The first menu was simple. Roast beef sandwiches, potato chips, soft drinks. Price: 69 cents per sandwich. McDonald’s hamburgers cost 15 cents. The Raffels aimed higher — and charged for it.
Arby’s Corporate Timeline: Six Decades of Ownership Changes
1964–1975: The Founding Era
The first Arby’s licensee opened in Akron, Ohio, within one year of founding. Expansion moved fast. By the 1970s, Arby’s grew at 50 new stores per year. The chain added Beef ‘n Cheddar, Jamocha Shakes, and curly fries.
However, rapid growth created debt. In February 1971, Arby’s filed for bankruptcy reorganization. A nationwide recession and high price points hurt.
1976–2010: Corporate Revolving Door
The Raffel family sold Arby’s to RC Cola in 1976 for $18 million. That figure is documented. Leroy Raffel remained as CEO for three more years.

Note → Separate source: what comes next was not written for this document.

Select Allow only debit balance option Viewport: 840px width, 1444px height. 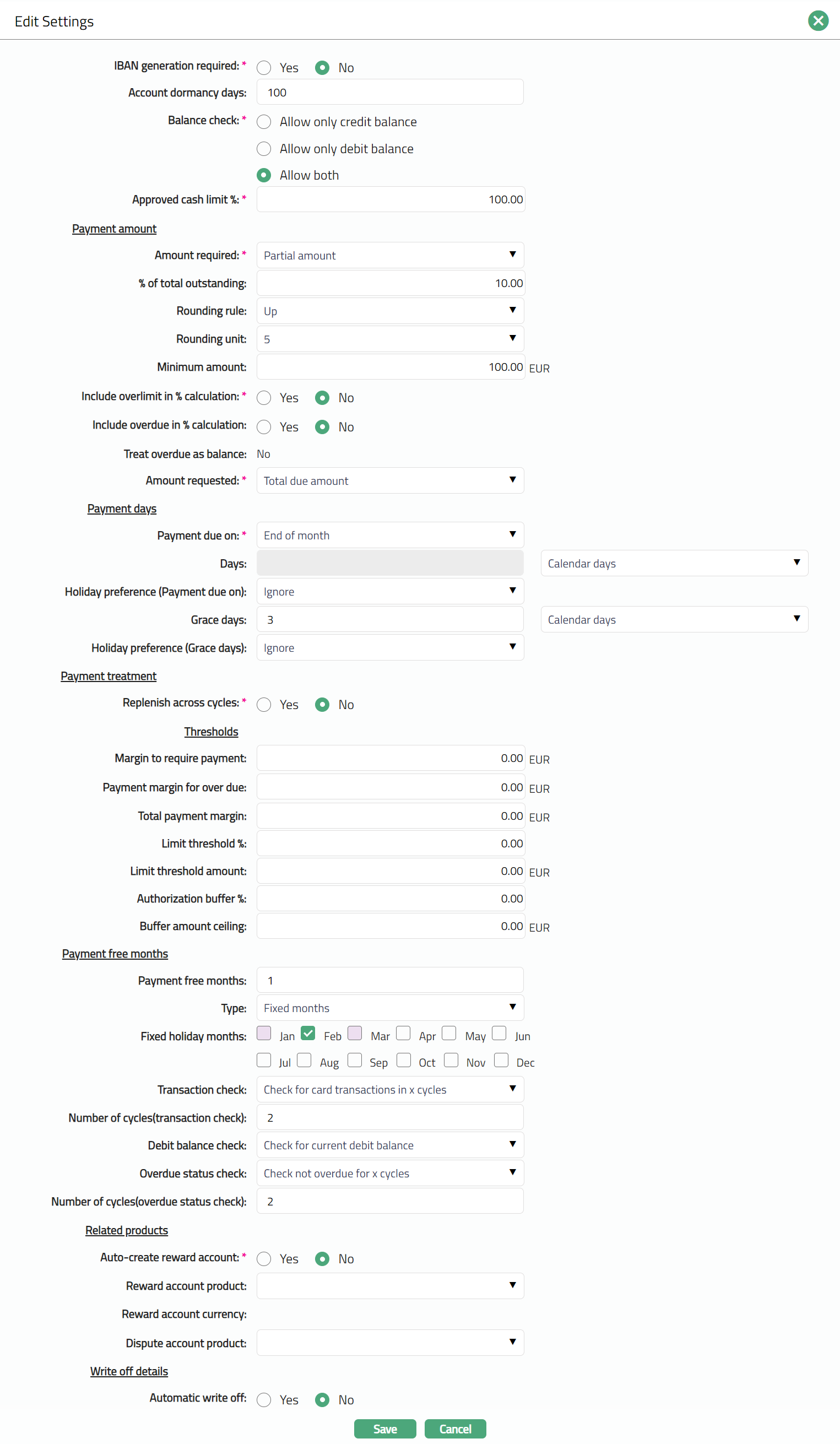point(264,149)
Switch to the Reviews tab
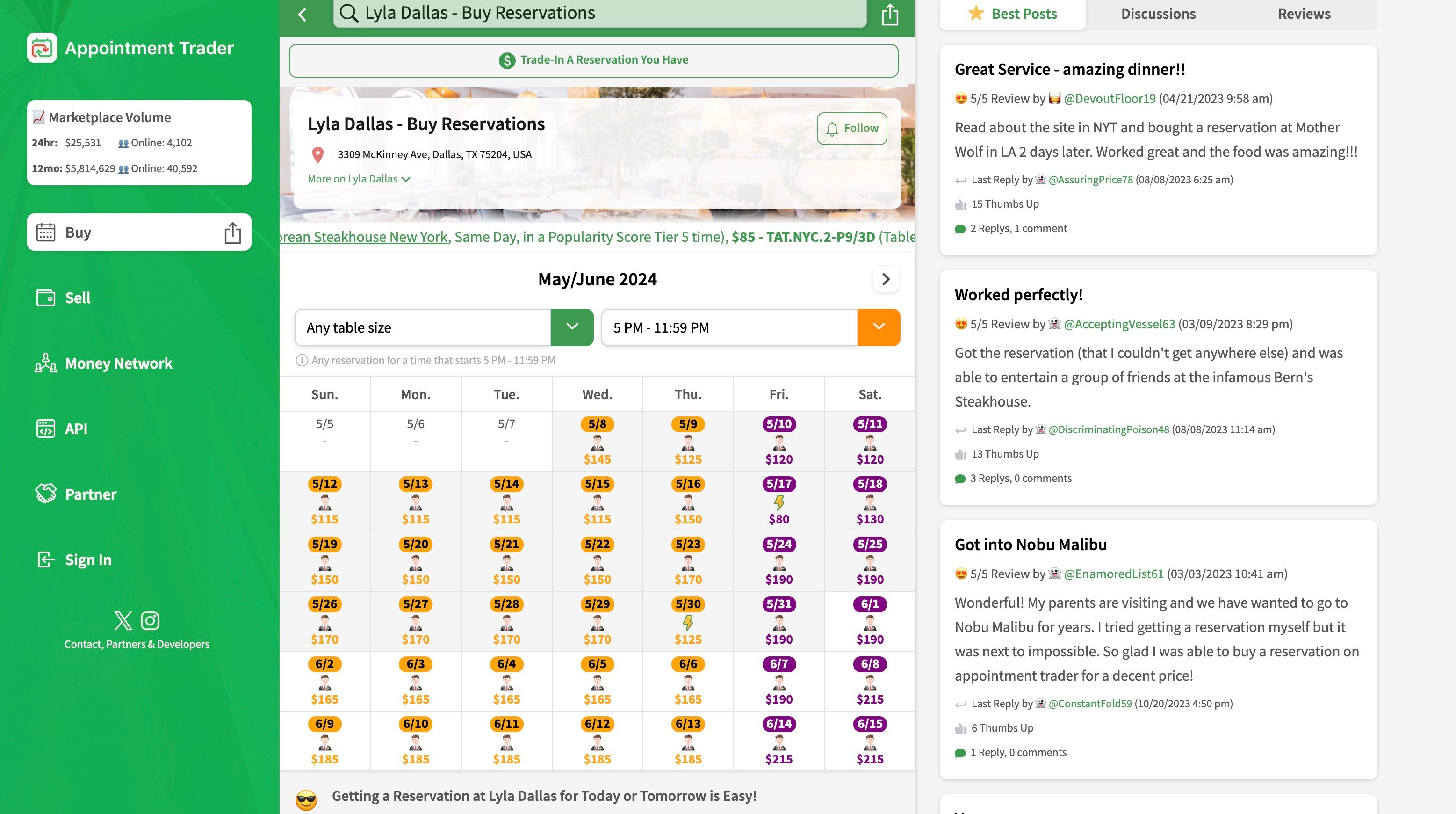The image size is (1456, 814). (1304, 14)

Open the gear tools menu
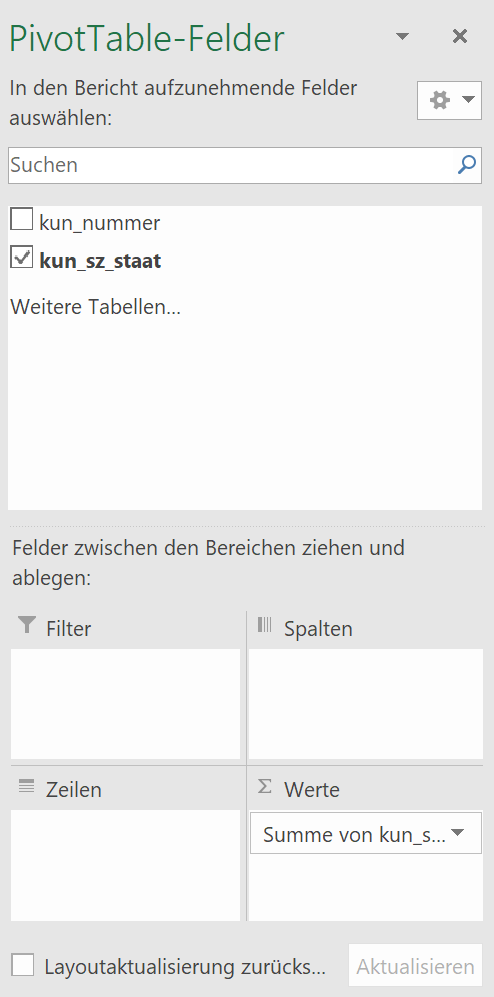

In 1984, Victor Posner took Arby’s through a hostile takeover of its parent company, Royal Crown. A decade of instability followed. By the 1990s, Triarc Companies owned the chain. Several failed concepts — including Roast Town and a Mexican dual-brand venture with ZuZu’s — drained resources.
The Roast Town concept launched in 1996 and failed in market tests. It was discontinued. Arby’s sold 354 company-owned locations to RTM Restaurant Group for $71 million.
2011–2017: The Roark Capital Era
In July 2011, Roark Capital Group acquired 81.5% of Arby’s Restaurant Group. The Wendy’s Company retained an 18.5% stake. This era transformed the brand. CEO Paul Brown took over in 2013 and drove a marketing reinvention.
The ‘We Have the Meats’ campaign launched in 2014. Revenue followed. In 2016, Arby’s hit record system-wide sales of $3.6 billion — its 25th consecutive quarter of same-store sales growth.
2018–Present: Inspire Brands
On February 5, 2018, Arby’s Restaurant Group merged with Buffalo Wild Wings in a $2.9 billion deal. Inspire Brands was born. Arby’s CEO Paul Brown became Inspire CEO.
Wendy’s sold its remaining 12.3% stake in Inspire Brands back to the company on August 16, 2018, for $450 million — a 38% premium over the stake’s most recent valuation. Inspire then acquired Sonic ($2.3 billion, 2019), Jimmy John’s (2020), and Dunkin’ Brands ($11.3 billion, 2020).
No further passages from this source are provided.